Strategic Rationale and Industry Impact
The acquisition of Regulus represents a strategic and scientifically compelling move by Novartis to bolster its therapeutic pipeline in renal diseases, particularly those with genetic underpinnings. ADPKD affects millions worldwide and currently has very limited treatment options, with most therapies focused on managing symptoms rather than altering disease progression.
By integrating Regulus’ expertise in microRNA science with its own deep capabilities in clinical development, regulatory affairs, and commercialization, Novartis is well-positioned to accelerate farabursen’s clinical path and potentially bring a first-in-class treatment to ADPKD patients.
The move also reinforces a broader trend within the pharmaceutical industry: the growing interest in RNA-based therapeutics, including oligonucleotides and microRNA modulators. These modalities offer a new layer of precision in targeting diseases that are difficult to address with conventional small molecules or biologics. With companies like Alnylam, Ionis, and Moderna pushing the boundaries in RNA therapeutics, Novartis’ acquisition of Regulus signals its renewed commitment to innovation in this space.
Now that the transaction is finalized, Novartis will begin the process of fully integrating Regulus’ operations, research assets, and staff into its own global structure. According to insiders, the Regulus team will continue to operate from its existing facilities during a transition period, with R&D personnel expected to play key roles in the further development of farabursen and other microRNA-targeting candidates.
The development of farabursen is expected to move into Phase 2 clinical trials in the second half of 2025, pending regulatory clearance. These upcoming studies will evaluate the drug’s impact on a broader ADPKD patient population over a longer treatment duration, with endpoints likely to include changes in kidney volume, renal function, and patient-reported outcomes.
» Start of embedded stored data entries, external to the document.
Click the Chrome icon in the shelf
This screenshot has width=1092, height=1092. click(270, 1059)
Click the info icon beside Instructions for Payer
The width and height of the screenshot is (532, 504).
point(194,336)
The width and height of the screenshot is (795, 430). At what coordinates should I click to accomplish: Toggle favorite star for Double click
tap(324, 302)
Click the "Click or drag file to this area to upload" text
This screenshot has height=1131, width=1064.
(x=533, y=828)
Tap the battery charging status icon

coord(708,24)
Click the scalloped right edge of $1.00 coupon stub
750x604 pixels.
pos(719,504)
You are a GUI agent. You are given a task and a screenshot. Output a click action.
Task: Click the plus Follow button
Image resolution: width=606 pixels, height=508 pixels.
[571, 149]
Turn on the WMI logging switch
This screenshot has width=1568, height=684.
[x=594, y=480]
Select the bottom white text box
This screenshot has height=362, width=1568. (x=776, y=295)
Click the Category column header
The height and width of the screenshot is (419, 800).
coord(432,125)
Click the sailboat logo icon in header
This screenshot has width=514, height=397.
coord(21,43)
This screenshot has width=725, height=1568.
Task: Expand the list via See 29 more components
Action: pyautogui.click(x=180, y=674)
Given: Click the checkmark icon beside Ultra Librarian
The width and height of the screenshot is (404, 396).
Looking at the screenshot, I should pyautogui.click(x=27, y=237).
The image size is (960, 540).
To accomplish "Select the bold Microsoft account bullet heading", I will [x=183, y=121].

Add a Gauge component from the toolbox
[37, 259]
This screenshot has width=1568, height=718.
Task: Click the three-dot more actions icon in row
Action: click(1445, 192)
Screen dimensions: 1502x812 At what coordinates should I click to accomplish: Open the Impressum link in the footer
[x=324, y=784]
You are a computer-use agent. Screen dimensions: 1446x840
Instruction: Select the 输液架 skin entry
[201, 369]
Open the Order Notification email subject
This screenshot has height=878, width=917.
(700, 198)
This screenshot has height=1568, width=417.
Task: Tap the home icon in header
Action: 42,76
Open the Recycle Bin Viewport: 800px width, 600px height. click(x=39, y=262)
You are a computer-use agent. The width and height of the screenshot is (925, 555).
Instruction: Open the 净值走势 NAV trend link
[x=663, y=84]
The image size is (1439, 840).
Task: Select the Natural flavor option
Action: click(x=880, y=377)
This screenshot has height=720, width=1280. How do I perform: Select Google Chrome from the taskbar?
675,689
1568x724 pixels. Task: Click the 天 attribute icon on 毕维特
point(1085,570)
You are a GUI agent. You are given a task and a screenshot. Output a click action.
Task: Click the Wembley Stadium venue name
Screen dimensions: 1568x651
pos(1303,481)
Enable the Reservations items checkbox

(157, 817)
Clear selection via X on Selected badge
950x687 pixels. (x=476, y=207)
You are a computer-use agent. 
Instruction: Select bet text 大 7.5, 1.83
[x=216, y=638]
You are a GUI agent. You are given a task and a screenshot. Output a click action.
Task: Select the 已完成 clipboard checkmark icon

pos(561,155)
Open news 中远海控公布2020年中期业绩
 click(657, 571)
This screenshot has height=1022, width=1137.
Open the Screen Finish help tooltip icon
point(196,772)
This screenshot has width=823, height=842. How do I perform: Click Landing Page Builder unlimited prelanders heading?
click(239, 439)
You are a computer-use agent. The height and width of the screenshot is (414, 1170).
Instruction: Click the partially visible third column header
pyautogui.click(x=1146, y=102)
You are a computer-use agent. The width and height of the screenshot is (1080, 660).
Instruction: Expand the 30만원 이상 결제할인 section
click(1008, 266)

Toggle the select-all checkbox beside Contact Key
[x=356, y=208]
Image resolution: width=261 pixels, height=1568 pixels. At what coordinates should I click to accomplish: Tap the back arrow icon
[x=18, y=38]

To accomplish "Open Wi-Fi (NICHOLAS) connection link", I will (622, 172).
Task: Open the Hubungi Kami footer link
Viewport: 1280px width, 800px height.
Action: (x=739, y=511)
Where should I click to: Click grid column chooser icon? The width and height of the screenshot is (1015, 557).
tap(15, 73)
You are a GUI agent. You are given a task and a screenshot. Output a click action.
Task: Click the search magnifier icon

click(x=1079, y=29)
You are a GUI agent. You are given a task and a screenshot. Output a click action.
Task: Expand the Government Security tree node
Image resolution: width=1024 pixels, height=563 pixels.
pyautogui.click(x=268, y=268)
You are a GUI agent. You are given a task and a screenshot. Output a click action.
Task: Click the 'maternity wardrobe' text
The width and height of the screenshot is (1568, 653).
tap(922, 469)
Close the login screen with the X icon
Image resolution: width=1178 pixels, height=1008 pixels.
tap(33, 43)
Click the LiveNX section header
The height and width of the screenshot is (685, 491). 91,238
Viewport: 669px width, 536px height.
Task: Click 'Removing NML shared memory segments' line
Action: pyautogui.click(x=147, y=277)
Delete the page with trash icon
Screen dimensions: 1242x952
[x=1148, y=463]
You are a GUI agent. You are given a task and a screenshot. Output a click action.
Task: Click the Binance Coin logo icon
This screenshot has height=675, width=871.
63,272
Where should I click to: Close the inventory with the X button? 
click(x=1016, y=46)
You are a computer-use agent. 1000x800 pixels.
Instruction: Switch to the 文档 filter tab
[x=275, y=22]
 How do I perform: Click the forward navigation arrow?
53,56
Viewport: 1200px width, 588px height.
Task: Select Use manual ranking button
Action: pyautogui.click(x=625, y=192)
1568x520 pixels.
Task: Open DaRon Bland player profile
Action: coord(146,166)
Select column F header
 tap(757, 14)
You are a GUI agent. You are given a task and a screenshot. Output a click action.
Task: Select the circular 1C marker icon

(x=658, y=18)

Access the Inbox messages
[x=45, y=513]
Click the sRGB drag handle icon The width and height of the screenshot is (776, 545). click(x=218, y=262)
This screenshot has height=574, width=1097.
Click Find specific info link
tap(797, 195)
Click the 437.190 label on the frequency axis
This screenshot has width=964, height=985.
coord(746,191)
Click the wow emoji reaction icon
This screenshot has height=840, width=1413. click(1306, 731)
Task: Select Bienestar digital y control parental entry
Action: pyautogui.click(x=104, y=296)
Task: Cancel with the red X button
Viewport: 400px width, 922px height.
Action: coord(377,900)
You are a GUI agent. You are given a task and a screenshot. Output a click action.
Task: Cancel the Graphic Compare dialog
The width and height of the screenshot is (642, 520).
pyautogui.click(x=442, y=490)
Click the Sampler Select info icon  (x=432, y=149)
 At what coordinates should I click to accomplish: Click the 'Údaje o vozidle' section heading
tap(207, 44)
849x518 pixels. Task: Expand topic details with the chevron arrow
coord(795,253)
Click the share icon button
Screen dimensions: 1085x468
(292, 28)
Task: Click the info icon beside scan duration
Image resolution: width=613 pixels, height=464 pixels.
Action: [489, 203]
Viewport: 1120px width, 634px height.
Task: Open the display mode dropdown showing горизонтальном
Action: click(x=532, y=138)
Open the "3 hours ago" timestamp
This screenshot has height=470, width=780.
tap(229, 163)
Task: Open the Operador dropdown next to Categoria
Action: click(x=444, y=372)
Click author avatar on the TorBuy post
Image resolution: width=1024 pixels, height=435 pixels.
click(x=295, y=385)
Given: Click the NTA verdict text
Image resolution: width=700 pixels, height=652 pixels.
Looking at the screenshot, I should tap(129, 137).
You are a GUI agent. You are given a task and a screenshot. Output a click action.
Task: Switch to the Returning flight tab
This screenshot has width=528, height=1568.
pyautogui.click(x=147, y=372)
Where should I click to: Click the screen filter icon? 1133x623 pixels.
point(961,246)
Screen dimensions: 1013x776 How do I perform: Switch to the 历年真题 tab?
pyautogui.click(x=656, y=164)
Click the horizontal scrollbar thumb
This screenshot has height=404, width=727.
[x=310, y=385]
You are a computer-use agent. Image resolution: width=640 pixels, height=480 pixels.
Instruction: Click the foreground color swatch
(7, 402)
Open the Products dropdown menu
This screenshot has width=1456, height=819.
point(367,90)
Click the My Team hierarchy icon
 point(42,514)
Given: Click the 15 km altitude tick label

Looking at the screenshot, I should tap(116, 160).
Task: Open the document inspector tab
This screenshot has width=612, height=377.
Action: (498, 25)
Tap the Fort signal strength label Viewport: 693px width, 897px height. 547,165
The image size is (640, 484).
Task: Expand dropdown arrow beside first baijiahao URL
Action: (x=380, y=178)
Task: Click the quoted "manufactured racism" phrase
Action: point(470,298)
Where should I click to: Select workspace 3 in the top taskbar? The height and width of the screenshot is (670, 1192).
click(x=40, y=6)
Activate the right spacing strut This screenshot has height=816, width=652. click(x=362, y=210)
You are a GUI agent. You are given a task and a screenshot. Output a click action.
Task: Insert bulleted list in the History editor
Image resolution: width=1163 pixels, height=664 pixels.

For Novartis, the success of farabursen could represent not just a new treatment option, but a platform opportunity in using microRNA modulation for a variety of diseases where gene expression regulation plays a central role.
With the completion of the Regulus Therapeutics acquisition, Novartis has taken a decisive step forward in its renal disease strategy, acquiring both a promising drug candidate in farabursen and the scientific expertise to further leverage RNA therapeutics in nephrology and beyond. The deal exemplifies Novartis’ ambition to redefine standards of care in areas of high unmet need through innovative science and strategic investment.
As the biotech industry continues to evolve, acquisitions like this reflect the increasing convergence of genetic insights, RNA-targeting technologies, and large-scale pharmaceutical infrastructure—unlocking new possibilities for patients with rare and serious conditions such as ADPKD.